### [Exercise prompt]
Search the records for the word "label" and copy each line in which it appears.

+++

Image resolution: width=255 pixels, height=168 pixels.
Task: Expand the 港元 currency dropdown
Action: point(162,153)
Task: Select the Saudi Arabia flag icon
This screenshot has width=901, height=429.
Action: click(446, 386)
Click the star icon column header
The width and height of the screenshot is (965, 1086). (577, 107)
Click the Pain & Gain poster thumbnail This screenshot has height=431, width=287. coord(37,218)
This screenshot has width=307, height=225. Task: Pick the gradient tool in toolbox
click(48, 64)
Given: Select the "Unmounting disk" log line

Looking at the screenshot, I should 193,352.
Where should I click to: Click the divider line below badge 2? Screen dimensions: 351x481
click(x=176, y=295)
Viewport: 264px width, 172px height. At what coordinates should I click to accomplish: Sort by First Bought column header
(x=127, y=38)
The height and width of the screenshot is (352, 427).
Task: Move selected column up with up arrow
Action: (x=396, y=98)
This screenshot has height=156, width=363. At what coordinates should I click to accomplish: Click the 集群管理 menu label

+++

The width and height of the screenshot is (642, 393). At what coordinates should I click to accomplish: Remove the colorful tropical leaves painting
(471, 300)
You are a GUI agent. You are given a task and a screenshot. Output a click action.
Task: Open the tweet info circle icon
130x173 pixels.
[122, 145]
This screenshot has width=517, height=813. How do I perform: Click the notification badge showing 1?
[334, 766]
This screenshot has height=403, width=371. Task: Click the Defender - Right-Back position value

+++

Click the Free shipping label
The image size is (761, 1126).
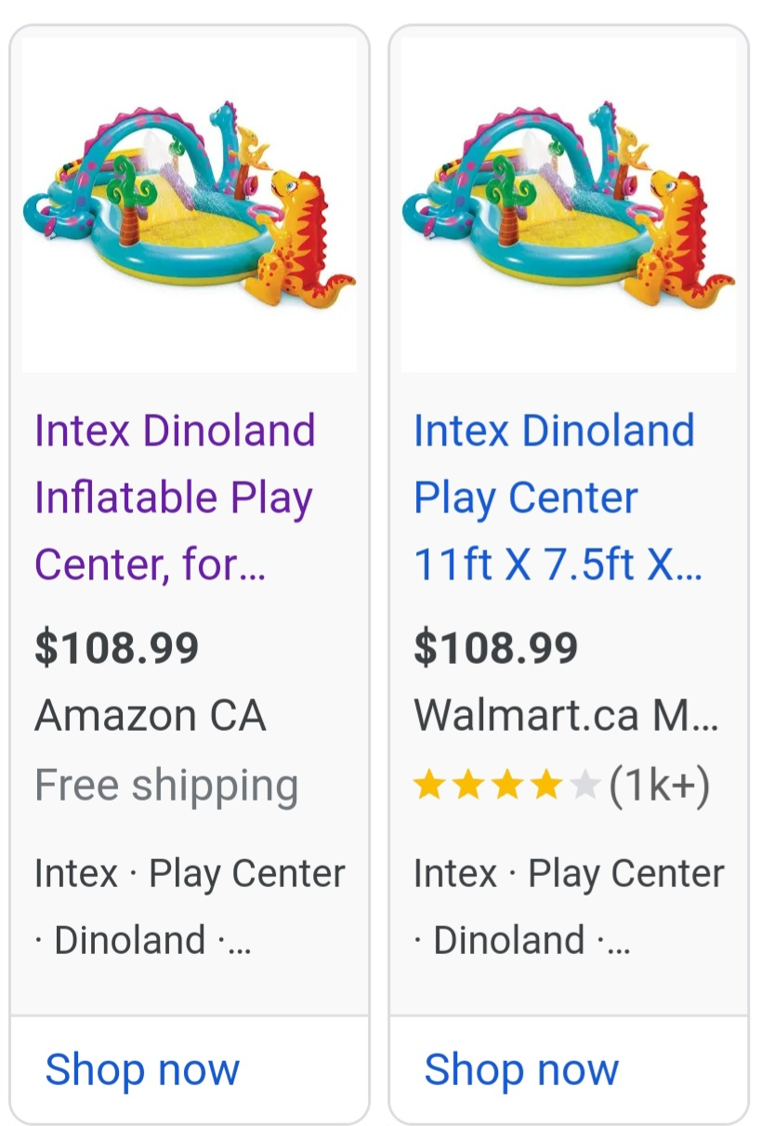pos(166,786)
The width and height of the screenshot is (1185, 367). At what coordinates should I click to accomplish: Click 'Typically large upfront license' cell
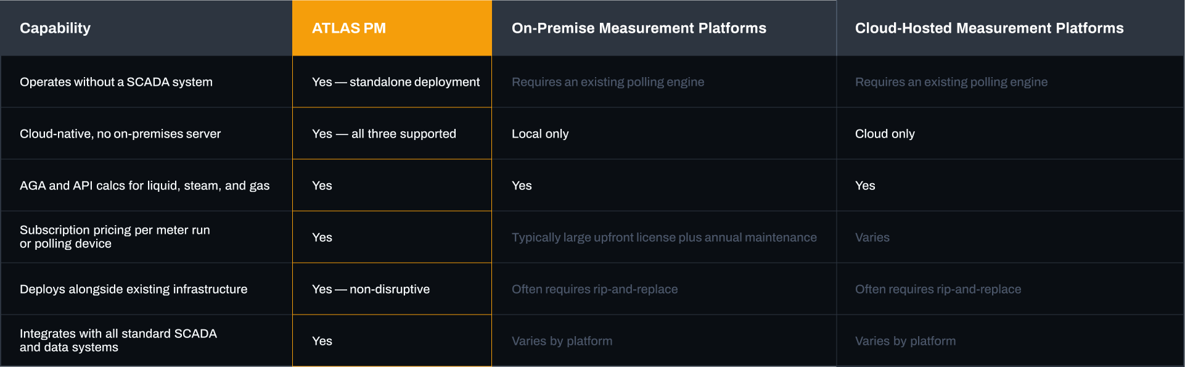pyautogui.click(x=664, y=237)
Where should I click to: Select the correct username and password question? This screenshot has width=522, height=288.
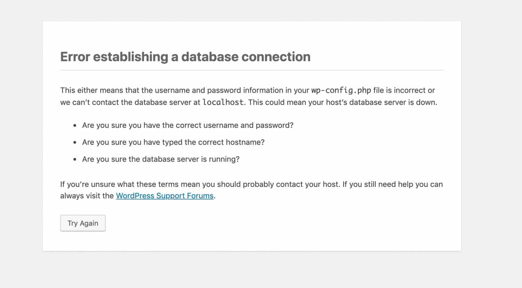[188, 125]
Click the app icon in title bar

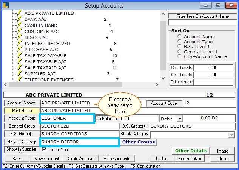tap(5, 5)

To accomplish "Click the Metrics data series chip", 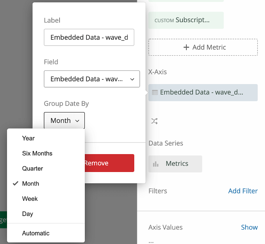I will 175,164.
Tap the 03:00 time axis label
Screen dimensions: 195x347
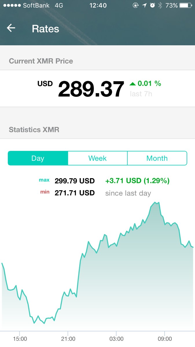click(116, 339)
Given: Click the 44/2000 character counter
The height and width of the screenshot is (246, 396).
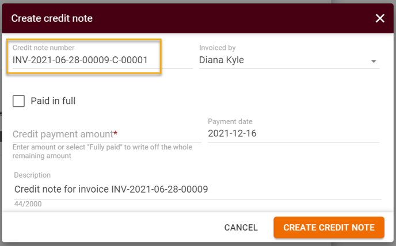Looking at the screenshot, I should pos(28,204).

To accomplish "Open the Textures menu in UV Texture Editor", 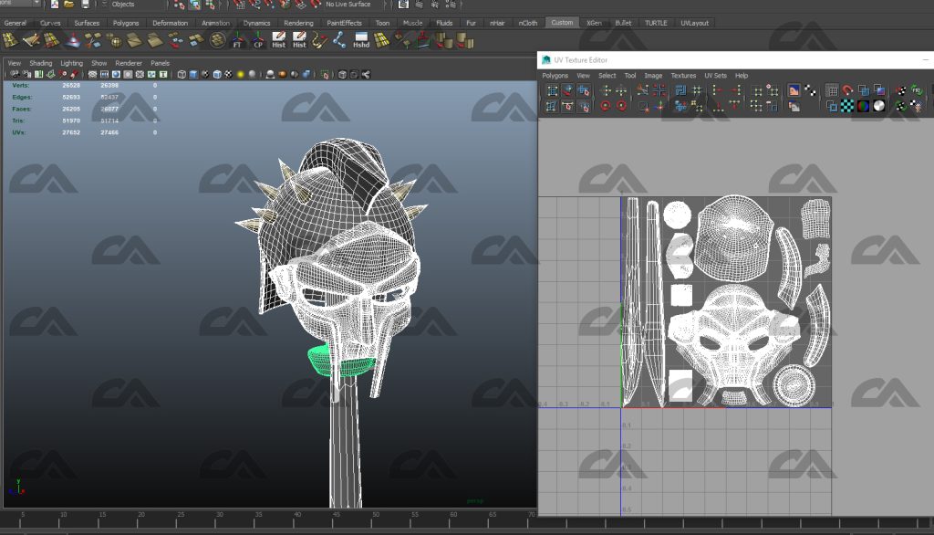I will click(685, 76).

+++

### [Result for this exercise]
This screenshot has height=156, width=363. At what coordinates should I click to accomplish: Click the 集群管理 menu label
Click the Free shipping label
Tap the 03:00 time axis label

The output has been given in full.